Evolutionary game theory: molecules as players
The application of game theory in understanding people and animal behavior is a very common study; however, its application to cellular and subcellular levels of life rather than multicellular organisms is a less common study, but just as important to investigate. This article focuses on the subcellular level considering genes, viruses, and molecules as the players, where their genetics and environment determine their different traits and in turn, strategies. The goal of the review is to successfully show that game theory can be applied to analyze scenarios and interactions at the molecular level.

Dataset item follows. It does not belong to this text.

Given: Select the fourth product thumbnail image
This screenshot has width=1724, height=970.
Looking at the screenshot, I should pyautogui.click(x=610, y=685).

Strategies are classified into four different types of social behavior based on its effects on the direct fitness of its players: selfishness, mutual benefit, altruism, and spite. Direct fitness, in this case, is defined to be the fitness component that is gained by the player through the impact of the strategy on its ability to reproduce, as reproduction is the main goal for simple cell organisms. Therefore, the direct fitness of the players also represents their individual payoffs of this analysis. It is also important to note that molecules with different strategies reproduce to a different extent, resulting in having a different payoff, and one and the same molecule can be involved in different games while exhibiting different social behavior depending on the partner of the interaction.
The following payoff matrix shows a simple two player game analysis is shown between alleles in diploid genomes involving population genetics:
| S | D | |
| S | wSS | 2wSD(1-k) |
| D | 2wSDk | wDD |
where D refers to an allele undergoing meiotic drive while S refers to a susceptible allele. k is the probability that the driving allele D is transferred from a heterozygous parent to the offspring instead of the susceptible allele S. wSD, wDD and wSS are the relative fitness’s of the different genotypes over an entire life cycle. However, for a gene to “drive,” there must be a probability higher than a fair 50%.
When k = 1, meiotic drive is at its maximal where driving allele D is transmitted to the gametes of the heterozygote. For k = ½, both have the same chance of 50% to be transmitted, so no meiotic drive occurs. Furthermore, for ½ < k < 1, meiotic drive exists in varying degrees. Interesting enough, depending on the order of the payoffs, four different situations that we are familiar with from class material may arise: 1) Prisoners Dilemma where the driving allele can invade and reach fixation, 2) A snowdrift game where the allele can invade but not reach fixation, 3) A harmony game where the allele can neither invade nor reach fixation, 4) a coordination game where the allele cannot invade but can reach fixation in the gametes.
Though there always are many more mechanisms at play when analyzing these scenarios, it is still possible to get an understanding of the behavior of these organisms through breaking them down to more simpler interactions, and connecting the pieces afterward.
Bohl, Katrin & Hummert, Sabine & Werner, Sarah & Basanta, David & Deutsch, Andreas & Schuster, Stefan & Theißen, Günter & Schroeter, Anja. (2014). Evolutionary game theory: Molecules as players. Mol. BioSyst.. 10. 10.1039/C3MB70601J.